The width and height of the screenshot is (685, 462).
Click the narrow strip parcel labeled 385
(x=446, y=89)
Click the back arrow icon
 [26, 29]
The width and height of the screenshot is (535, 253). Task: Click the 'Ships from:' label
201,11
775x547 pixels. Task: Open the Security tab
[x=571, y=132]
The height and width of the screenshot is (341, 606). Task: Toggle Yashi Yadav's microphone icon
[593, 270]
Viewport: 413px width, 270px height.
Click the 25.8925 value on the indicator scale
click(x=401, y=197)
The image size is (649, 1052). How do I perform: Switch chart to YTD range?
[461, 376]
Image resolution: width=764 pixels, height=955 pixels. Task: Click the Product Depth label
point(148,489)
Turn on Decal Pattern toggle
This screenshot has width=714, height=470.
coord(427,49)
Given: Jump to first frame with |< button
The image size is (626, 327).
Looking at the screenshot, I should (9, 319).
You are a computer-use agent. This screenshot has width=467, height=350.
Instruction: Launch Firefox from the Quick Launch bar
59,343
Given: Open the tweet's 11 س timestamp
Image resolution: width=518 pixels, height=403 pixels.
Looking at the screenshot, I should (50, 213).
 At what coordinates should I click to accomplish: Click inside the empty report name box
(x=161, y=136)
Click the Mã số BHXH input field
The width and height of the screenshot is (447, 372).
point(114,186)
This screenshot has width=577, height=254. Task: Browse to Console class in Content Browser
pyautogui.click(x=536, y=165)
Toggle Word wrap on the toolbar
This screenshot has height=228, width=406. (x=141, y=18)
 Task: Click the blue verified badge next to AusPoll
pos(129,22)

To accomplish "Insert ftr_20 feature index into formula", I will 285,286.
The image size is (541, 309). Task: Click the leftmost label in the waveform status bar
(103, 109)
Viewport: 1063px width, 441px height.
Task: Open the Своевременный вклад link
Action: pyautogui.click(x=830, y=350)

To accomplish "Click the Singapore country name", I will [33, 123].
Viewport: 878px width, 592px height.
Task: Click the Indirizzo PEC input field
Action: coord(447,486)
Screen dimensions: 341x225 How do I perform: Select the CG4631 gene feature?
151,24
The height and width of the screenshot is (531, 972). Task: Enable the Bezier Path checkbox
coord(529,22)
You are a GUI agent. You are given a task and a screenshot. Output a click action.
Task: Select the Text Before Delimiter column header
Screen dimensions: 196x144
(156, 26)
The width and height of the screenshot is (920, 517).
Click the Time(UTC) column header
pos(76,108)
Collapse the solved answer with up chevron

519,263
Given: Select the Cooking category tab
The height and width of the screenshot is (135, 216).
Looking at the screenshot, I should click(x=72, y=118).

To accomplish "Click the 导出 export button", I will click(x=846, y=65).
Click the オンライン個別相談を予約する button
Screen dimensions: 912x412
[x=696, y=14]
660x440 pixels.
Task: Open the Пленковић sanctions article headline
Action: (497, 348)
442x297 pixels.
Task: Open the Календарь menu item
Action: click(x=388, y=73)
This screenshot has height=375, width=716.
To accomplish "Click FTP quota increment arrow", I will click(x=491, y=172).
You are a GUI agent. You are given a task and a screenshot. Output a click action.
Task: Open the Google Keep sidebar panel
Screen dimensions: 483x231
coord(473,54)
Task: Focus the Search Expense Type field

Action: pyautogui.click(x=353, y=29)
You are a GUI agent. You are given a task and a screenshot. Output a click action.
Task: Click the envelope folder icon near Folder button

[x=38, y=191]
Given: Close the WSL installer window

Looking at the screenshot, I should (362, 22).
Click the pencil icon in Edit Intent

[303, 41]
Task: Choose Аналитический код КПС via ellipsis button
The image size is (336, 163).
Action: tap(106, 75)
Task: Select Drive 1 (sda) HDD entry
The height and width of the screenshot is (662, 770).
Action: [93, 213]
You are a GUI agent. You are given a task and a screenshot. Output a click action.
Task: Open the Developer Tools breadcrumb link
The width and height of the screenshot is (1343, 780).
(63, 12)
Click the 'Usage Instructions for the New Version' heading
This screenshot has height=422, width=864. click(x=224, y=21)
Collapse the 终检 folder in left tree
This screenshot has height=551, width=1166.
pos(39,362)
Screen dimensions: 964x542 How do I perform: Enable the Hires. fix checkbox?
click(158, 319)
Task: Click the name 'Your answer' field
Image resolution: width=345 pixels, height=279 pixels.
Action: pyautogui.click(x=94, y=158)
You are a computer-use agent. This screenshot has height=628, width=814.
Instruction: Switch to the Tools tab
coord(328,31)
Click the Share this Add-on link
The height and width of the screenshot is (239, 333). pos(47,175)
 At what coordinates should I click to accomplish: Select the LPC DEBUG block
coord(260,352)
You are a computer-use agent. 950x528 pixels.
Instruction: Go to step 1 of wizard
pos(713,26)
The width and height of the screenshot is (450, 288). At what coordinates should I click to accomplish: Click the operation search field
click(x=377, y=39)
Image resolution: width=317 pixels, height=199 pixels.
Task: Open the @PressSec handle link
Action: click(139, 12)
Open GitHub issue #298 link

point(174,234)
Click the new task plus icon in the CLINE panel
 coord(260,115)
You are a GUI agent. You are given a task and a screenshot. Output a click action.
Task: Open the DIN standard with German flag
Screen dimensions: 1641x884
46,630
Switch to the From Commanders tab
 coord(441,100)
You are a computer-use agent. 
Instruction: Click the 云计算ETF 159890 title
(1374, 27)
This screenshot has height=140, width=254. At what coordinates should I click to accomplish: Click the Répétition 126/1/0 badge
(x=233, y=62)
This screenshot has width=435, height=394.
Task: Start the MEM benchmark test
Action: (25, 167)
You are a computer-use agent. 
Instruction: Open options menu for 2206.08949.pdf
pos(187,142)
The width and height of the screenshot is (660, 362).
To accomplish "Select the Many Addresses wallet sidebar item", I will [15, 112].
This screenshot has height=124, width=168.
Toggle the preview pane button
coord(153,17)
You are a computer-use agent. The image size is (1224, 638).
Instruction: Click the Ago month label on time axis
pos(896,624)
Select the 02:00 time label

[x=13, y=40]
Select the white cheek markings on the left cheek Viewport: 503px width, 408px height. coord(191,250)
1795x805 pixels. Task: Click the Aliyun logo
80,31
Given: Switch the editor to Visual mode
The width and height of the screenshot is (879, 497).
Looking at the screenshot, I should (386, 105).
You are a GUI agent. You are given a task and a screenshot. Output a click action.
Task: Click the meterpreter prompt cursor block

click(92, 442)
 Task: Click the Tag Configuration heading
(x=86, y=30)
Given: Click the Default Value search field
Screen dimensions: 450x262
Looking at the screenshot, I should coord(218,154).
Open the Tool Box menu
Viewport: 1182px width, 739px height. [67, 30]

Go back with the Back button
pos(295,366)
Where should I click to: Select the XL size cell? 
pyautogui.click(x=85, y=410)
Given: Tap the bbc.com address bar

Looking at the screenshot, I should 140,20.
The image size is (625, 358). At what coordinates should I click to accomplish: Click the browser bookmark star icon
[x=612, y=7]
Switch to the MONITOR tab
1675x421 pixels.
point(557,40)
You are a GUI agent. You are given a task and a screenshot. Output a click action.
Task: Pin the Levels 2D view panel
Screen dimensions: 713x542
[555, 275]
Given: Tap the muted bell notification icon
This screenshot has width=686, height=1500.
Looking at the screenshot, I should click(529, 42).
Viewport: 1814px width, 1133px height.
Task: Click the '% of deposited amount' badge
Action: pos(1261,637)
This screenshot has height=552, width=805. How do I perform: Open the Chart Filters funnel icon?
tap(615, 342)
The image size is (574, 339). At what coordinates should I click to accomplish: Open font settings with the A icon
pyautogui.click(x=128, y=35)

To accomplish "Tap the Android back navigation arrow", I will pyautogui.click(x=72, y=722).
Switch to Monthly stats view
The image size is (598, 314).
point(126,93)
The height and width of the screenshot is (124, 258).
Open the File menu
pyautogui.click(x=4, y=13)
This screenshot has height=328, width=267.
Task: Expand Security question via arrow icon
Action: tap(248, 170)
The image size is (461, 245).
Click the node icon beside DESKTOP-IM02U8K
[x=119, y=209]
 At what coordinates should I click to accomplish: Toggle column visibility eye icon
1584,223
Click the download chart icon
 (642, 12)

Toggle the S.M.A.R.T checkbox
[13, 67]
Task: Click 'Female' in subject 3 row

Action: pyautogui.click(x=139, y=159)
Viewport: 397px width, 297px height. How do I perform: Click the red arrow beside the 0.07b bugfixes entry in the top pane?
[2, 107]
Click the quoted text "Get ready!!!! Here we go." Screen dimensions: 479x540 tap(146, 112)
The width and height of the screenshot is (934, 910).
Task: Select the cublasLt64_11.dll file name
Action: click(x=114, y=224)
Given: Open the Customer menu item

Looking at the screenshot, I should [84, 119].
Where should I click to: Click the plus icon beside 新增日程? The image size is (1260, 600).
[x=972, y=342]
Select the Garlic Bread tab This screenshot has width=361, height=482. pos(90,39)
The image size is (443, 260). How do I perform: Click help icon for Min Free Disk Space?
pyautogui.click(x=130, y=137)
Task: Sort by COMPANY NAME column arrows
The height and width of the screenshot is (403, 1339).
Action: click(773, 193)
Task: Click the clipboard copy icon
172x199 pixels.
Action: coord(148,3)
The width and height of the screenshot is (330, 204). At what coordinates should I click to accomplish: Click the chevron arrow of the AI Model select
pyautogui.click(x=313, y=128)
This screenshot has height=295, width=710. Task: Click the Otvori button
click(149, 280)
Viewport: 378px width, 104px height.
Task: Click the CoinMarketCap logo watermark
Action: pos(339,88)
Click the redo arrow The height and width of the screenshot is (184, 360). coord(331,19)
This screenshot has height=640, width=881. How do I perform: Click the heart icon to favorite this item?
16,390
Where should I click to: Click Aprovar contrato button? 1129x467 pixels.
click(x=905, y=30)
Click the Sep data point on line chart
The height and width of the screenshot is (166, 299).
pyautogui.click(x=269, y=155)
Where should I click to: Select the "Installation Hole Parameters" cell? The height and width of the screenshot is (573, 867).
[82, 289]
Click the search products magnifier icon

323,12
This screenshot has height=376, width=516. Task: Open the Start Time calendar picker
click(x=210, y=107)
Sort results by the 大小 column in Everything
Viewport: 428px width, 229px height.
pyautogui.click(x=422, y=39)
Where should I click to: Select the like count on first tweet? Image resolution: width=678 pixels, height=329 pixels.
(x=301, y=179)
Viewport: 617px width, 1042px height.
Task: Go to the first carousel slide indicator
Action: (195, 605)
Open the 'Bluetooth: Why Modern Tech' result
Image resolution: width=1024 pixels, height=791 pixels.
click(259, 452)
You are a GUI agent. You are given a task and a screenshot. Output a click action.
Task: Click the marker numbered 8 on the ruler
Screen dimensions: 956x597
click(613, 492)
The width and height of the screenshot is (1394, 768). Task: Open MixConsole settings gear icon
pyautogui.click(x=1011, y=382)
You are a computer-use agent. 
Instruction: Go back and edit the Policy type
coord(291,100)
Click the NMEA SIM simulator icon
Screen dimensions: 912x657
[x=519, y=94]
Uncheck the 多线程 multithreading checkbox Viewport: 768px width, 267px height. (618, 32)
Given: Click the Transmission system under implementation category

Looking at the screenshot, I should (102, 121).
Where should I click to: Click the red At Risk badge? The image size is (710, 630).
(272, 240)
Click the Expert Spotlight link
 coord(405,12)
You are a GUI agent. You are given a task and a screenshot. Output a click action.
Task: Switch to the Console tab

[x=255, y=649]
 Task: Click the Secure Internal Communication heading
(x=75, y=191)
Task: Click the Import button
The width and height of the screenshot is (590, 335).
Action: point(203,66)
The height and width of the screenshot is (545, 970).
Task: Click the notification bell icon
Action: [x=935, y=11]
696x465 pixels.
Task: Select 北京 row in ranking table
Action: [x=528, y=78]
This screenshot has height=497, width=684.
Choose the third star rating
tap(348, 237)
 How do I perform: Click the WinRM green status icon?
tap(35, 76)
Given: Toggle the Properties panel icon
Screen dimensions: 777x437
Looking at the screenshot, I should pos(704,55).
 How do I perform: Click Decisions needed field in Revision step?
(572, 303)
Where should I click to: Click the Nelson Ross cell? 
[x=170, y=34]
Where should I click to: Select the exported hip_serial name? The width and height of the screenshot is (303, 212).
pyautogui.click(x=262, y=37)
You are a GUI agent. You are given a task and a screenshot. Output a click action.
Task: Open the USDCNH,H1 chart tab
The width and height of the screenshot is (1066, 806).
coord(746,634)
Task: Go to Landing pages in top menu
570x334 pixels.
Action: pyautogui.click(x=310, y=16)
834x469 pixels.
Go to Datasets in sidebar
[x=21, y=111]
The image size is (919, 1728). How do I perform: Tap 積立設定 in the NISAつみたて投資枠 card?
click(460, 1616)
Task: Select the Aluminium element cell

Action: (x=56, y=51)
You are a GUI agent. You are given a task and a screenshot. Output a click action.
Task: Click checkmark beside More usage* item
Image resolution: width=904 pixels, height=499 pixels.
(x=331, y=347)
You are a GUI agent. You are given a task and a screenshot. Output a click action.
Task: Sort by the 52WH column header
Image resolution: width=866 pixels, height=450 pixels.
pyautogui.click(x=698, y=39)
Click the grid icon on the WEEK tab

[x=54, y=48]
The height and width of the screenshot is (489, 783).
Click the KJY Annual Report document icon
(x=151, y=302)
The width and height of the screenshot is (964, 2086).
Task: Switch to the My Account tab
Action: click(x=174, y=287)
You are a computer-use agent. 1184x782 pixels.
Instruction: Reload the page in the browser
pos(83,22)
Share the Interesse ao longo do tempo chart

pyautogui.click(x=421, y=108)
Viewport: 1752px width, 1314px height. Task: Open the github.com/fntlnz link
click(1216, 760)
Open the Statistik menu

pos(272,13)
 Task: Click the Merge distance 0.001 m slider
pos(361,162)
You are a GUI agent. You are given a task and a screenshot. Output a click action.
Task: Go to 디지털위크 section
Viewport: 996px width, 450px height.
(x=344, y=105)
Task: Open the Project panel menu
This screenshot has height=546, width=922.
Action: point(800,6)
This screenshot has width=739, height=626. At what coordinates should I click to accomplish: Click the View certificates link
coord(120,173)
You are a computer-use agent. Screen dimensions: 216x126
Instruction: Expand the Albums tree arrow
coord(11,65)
■ ■ ■ ■
**WHAT YOU HAVE TO DO:** From the first line of the listing above through the line that contains "has width=467, height=350.", set down each line without alteration, and nothing else.

**SOLUTION FOR THIS EXERCISE:**
The width and height of the screenshot is (685, 462).
Click the narrow strip parcel labeled 385
(x=446, y=89)
Click the back arrow icon
 [26, 29]
The width and height of the screenshot is (535, 253). Task: Click the 'Ships from:' label
201,11
775x547 pixels. Task: Open the Security tab
[x=571, y=132]
The height and width of the screenshot is (341, 606). Task: Toggle Yashi Yadav's microphone icon
[593, 270]
Viewport: 413px width, 270px height.
Click the 25.8925 value on the indicator scale
click(x=401, y=197)
The image size is (649, 1052). How do I perform: Switch chart to YTD range?
[461, 376]
Image resolution: width=764 pixels, height=955 pixels. Task: Click the Product Depth label
point(148,489)
Turn on Decal Pattern toggle
This screenshot has width=714, height=470.
coord(427,49)
Given: Jump to first frame with |< button
The image size is (626, 327).
Looking at the screenshot, I should (9, 319).
You are a computer-use agent. This screenshot has width=467, height=350.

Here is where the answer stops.